Capable of Industrial Application
The third characteristic of a patentable invention is that it must be capable of industrial application. An invention would be taken to be capable of industrial application if it can be made or used in any kind of industry, including agriculture. So, generally, inventions relating to products or processes that can be made or used by any industry are patentable. It is important to note that the invention may be used or applied in industry, it merely must be capable of that application.
Is Patent Protection Essential to Protect Innovation ?
It may be difficult sometimes to identify the products of research and development that are best suited to intellectual property protection by the patent regime and other areas of intellectual property. In many cases it is not essential to obtain patent protection to properly protect and exploit the invention. Whether patent protection is the most cost-effective form of protection in any field in part relies on whether the product or process is itself able to be reverse engineered once it enters the market. For example, in a software development project, the concepts and deliverables produced as the output of research and development may fall under or outside the umbrella of intellectual property protection.
Reverse Engineering Patented Inventions
To take a straight forward example, if one may literally look at an patented object and see the improvement over the prior art – patent protection is in all likelihood the only method that will successfully prevent others from exploiting the results of the capital investment in the research and development that product the patentable invention, as the invention is readily reverse engineered.
On the other hand, if the deliverable of a patented invention is not readily reverse engineered, be it a product or process, then it may be that adequate protection can be obtained by combining a mixture of other areas of intellectual property protection.

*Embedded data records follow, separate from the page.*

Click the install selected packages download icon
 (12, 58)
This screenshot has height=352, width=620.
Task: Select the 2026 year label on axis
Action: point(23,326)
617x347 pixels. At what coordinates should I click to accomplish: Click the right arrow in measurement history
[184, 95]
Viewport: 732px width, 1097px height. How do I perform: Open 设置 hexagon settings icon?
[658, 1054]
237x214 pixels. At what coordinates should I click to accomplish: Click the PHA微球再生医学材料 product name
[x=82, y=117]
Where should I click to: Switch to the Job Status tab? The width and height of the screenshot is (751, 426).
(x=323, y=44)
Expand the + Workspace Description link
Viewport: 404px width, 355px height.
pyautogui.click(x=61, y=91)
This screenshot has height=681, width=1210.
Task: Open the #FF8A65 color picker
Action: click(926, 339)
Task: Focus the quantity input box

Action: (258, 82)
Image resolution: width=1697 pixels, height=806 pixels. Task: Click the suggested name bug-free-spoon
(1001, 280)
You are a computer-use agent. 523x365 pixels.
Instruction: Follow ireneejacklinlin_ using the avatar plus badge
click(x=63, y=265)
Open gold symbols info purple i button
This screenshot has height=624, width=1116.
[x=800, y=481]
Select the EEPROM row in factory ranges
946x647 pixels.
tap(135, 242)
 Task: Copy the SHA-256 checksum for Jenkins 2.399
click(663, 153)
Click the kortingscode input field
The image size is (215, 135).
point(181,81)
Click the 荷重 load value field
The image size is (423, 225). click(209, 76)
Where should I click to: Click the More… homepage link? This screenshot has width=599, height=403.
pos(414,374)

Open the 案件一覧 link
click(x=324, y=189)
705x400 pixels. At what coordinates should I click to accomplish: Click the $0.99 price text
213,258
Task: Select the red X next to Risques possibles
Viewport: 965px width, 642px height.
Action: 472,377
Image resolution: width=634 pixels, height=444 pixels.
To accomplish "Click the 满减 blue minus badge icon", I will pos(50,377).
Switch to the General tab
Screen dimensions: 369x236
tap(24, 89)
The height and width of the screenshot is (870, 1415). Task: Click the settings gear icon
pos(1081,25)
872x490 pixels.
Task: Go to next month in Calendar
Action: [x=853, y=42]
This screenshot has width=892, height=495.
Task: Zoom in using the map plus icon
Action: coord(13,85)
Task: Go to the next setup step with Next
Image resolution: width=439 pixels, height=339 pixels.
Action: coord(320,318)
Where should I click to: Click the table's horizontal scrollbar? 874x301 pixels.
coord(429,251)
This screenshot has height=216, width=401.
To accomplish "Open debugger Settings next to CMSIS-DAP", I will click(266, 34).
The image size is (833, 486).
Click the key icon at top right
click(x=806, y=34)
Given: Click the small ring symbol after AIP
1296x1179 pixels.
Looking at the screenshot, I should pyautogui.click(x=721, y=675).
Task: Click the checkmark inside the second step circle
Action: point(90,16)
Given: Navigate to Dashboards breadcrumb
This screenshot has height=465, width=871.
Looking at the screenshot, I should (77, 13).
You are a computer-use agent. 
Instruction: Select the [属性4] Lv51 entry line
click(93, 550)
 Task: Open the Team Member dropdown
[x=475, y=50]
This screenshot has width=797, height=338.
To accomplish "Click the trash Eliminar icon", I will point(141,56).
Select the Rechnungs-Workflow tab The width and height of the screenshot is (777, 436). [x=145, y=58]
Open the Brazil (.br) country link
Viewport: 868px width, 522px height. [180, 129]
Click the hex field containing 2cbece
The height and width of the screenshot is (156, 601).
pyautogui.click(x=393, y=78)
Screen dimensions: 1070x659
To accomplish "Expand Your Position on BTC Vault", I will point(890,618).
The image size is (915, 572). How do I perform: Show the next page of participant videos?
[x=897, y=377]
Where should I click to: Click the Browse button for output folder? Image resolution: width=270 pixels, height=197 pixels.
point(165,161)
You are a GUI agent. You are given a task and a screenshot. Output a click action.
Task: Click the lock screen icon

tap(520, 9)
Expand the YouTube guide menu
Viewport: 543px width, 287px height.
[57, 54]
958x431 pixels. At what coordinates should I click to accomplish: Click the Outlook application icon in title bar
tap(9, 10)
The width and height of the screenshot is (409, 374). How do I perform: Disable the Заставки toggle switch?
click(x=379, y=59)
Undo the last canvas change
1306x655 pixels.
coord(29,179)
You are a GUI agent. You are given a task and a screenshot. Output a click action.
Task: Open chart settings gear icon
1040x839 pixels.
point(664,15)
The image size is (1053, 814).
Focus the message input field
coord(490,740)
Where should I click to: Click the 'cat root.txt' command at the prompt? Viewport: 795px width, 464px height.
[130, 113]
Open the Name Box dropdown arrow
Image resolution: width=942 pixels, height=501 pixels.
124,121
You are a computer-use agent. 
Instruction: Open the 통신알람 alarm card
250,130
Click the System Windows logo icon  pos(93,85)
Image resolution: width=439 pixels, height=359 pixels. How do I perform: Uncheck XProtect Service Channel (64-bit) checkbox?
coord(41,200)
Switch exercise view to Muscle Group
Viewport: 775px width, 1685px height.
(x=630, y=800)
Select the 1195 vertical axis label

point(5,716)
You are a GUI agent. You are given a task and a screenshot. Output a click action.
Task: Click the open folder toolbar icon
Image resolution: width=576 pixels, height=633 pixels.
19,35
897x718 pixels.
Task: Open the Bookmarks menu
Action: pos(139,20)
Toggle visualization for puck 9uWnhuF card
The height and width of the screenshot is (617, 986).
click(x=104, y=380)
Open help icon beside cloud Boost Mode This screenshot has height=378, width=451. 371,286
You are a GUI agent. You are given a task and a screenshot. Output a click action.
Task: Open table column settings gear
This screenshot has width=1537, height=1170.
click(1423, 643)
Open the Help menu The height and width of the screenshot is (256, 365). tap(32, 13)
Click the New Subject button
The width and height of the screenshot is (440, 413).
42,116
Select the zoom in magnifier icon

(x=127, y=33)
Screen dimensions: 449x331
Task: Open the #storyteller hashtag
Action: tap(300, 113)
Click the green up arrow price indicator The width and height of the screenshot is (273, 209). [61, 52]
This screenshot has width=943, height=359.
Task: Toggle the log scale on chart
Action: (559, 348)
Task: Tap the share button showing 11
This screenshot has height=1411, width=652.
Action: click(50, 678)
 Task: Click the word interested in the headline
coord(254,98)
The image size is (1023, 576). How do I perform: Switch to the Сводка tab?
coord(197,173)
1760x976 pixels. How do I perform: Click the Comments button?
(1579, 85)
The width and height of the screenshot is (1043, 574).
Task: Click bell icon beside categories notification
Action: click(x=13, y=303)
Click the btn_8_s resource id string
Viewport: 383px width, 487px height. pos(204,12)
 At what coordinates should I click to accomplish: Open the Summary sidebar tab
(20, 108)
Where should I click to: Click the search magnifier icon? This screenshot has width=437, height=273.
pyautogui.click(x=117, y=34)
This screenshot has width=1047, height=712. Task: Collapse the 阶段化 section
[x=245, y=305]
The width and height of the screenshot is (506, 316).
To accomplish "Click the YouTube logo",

Copyright protection shored up by licensing arrangements coupled with asserted trade secret rights provides one avenue to exploitation of the invention.
Consideration of Resources required for Exploitation
A shortage of resources to commit to bringing a new process or processes to the market and balancing the short, medium and long term objectives of the business may lead decision-makers in the direction of the licensing model to create a regular, alternative revenue stream. The resources that should be considered include:
- the capital available;
- intellectual capital – can a third party be brought up to speed within a commercial time frame to further develop the product ?
- labour availability;
- production line availability;
- access to a suitable and adequate distribution chain.
Keeping Focus
It is easy to lose focus on the objective and be held back by considering that the only practical form of intellectual property protection is patent law. Taking stock of the entire situation, objectives, resources and means of protection available may provide a provocation for cost-effective solutions which may make the difference between an exploited invention and one that remains on the shelf.